Background/aims: A modified UICC staging system is used in Korea. We evaluated prognostic factors and assessed the survival outcomes for modified UICC T3 stage HCC after surgical resection.
Methodology: We retrospectively reviewed the medical records of 204 patients with HCC who underwent curative hepatectomy between January 2006 and June 2010.

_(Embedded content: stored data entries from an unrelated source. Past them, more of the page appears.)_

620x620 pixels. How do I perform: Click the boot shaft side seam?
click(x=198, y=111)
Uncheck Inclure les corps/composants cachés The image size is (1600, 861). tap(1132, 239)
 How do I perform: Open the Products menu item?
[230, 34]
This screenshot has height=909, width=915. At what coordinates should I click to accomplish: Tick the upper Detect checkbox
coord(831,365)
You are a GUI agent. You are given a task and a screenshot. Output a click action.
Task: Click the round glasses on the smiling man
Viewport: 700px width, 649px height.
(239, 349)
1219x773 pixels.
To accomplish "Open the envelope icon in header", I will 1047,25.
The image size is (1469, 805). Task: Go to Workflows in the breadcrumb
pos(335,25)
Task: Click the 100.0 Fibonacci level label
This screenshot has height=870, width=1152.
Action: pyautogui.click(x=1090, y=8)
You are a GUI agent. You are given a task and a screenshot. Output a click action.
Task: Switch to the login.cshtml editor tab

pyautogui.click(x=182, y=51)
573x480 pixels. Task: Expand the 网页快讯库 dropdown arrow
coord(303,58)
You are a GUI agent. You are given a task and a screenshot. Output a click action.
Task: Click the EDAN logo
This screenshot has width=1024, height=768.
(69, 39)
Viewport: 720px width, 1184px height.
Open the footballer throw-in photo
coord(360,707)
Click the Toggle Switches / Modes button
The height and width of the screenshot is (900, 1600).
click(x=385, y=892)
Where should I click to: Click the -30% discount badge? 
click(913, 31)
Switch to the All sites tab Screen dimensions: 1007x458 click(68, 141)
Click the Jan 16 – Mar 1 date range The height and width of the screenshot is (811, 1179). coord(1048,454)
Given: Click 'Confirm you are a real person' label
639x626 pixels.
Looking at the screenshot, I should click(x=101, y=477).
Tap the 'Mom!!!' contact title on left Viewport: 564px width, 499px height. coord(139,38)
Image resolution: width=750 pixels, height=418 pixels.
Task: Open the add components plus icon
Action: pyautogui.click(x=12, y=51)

Results: The mean tumor size and resection margin were 7.1 ± 3.8 cm and 11.9 ± 11.6 mm, respectively. Portal vein invasion was seen in 68 patients (33.3%), and bile duct invasion was found in 17 patients (8.3%). Two patients (1.0%) died after surgical resection due to the development of decompensated liver failure. The 1-year, 3-year and 5-year disease-free survival rates and overall survival rates were 46.4%, 35.0%, and 26.3%, and 81.7%, 64.7%, and 44.3%, respectively. Multivariate analysis showed that PIVKA-II ≥200 mAU/mL, younger age, and serum albumin levels were closely associated with tumor recurrence with modified UICC T3 stage HCC and that female gender, PIVKA ≥200 mAU/mL, cirrhosis, and serum albumin levels were independent factors for patient survival.
Conclusions: PIVKA-II is useful for determining patient survival and the risk of recurrence in modified UICC T3 stage HCC patients.